Aim of the exercise
Pick out every line of the listing below that contains the word "screenshot".

Records shown
----------------
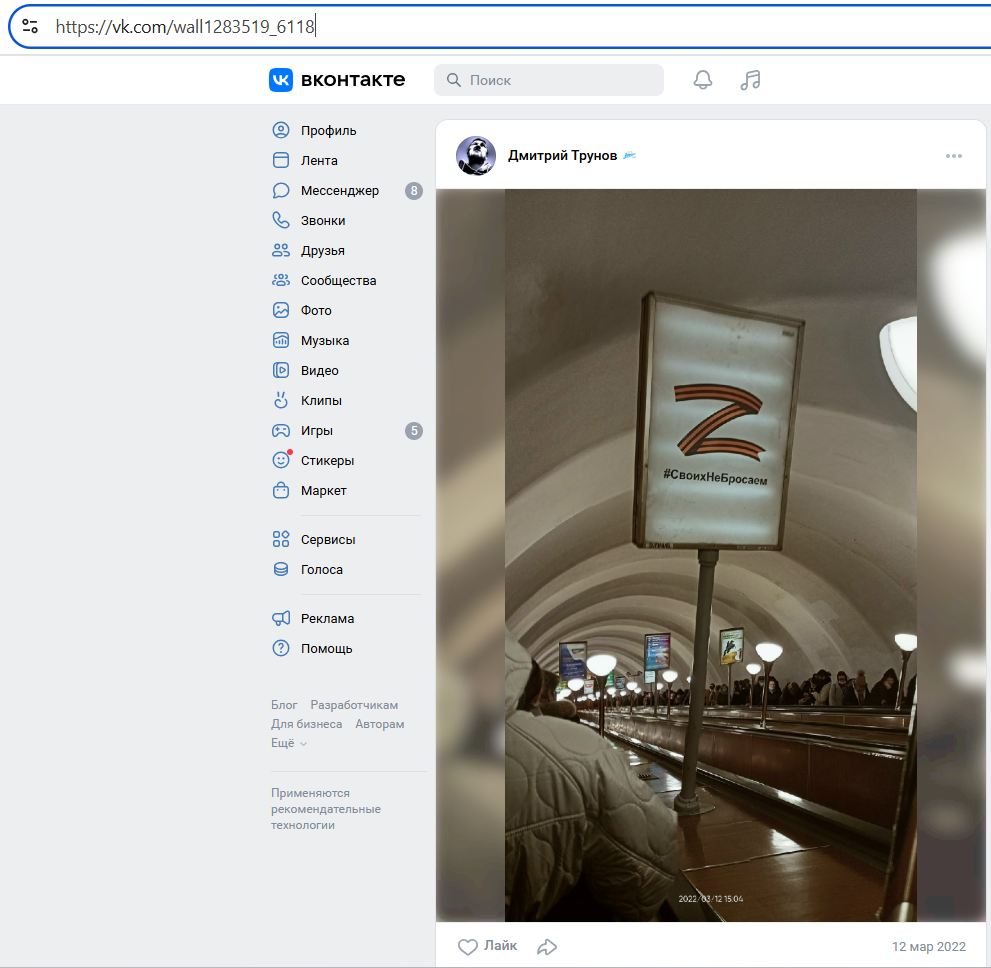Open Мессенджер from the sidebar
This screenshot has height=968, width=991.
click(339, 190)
----------------
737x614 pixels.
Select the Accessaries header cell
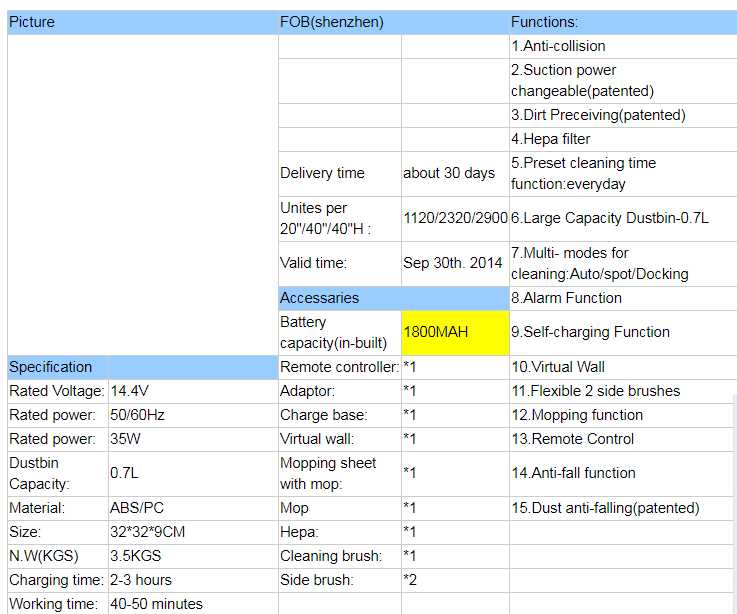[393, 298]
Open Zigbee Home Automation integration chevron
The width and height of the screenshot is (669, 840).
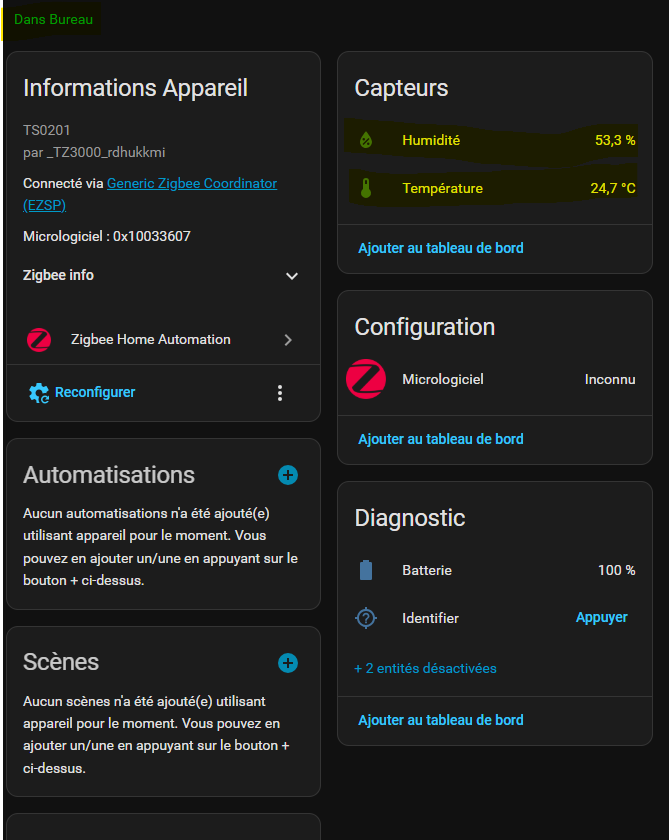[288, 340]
----------------
Answer to the exercise
This screenshot has height=968, width=991.
The width and height of the screenshot is (669, 840).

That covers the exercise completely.